Sudan’ın Faşir kentinden gelen haberlere göre, Birleşik Arap Emirlikleri’ne (BAE) bağlı Hızlı Destek Güçleri milisleri, Gazze’de siyonistlerin işlediği suçlara benzer vahşi katliamlar gerçekleştiriyor. Sivilleri acımasızca öldürmekle kalmayan bu milisler, onları su, gıda ve sağlık hizmetlerinden de mahrum bırakıyor.
Tasnim Haber Ajansı Farsça Servisi’nin bildirdiğine göre, Sudan’ın Darfur eyaletinin başkenti Faşir, uzun süredir BAE destekli Hızlı Destek Güçleri’nin vahşi saldırıları sonucu büyük bir insani felaket yaşıyor. Dünya medyasının sessizliği içinde süren bu katliamların bazı boyutları, son haftalarda bazı uluslararası medya organları tarafından ortaya çıkarıldı.

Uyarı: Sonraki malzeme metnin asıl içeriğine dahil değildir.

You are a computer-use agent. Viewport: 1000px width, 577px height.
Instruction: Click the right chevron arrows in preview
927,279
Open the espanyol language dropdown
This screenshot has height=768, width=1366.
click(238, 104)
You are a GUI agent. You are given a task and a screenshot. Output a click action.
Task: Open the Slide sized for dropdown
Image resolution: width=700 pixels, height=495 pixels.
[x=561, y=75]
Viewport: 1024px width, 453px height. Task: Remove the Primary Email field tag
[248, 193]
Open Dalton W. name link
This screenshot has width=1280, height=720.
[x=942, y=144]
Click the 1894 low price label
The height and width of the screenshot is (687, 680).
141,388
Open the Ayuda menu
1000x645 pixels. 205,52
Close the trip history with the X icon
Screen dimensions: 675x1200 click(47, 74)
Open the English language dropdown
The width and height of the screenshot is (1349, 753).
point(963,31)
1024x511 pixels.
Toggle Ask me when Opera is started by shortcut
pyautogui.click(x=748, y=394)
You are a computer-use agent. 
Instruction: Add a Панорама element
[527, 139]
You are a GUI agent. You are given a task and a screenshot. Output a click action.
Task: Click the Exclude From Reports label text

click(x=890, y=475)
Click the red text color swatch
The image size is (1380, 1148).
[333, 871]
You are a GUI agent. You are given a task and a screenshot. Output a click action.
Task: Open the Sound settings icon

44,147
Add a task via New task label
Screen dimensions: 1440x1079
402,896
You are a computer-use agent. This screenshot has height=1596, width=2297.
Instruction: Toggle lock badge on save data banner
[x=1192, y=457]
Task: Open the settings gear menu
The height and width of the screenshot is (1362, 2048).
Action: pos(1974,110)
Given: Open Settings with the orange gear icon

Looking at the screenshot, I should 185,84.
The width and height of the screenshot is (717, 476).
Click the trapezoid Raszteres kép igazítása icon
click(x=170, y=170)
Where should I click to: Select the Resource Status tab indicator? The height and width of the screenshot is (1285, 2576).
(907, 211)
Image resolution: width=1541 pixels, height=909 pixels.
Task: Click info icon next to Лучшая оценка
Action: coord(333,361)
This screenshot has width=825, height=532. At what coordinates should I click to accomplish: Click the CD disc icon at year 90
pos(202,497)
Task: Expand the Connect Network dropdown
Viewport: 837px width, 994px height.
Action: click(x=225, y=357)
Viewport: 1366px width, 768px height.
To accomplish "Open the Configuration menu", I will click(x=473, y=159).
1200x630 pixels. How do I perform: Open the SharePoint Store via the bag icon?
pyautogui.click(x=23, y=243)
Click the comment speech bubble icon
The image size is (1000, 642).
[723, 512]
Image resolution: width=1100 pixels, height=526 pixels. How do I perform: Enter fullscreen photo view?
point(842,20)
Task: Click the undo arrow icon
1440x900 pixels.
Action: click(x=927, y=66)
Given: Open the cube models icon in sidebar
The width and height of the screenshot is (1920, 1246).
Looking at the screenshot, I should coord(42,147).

Hayır mutfaklarının, pazarların ve hastanelerin yok edilmesi
Faşir’den gelen bilgilere göre, Hızlı Destek Güçleri kentte halkın son umudu olan hayır mutfaklarını, kalan pazarları ve hastaneleri tamamen yok etti. Bu, Gazze’de siyonistlerin işlediği suçlarla aynı yöntemi izliyor.
Faşir’deki insani yardım kuruluşları, personellerinin hayatını tehdit eden ciddi kısıtlamalara rağmen yerinden edilmiş insanlara yardım etmeye çalışıyor. Ancak kentteki siviller, milislerin korkunç saldırıları altında şehri terk etmeye çalışsalar da tüm çıkış yolları teröristler tarafından kapatıldığı için kurtulma imkânı bulamıyorlar. Faşir halkı hem insanlık dışı saldırılara maruz kalıyor hem de su, gıda ve sağlık hizmeti gibi temel ihtiyaçların yokluğu nedeniyle büyük acılar çekiyor.
Şehirden kaçmayı başaran bazı siviller, el-Arabi el-Cedid muhabirine “Durum felaket boyutunda, insanlar en temel ihtiyaçlarını bile karşılayamıyor” dedi.
Onlar, milislerin çok sayıda sivili kaçırarak cinsiyet ve etnik kimliğe göre ayırdıklarını, bazılarını ise 5 ila 30 milyon Sudan lirası arasında fidye talep ederek alıkoyduklarını anlattı.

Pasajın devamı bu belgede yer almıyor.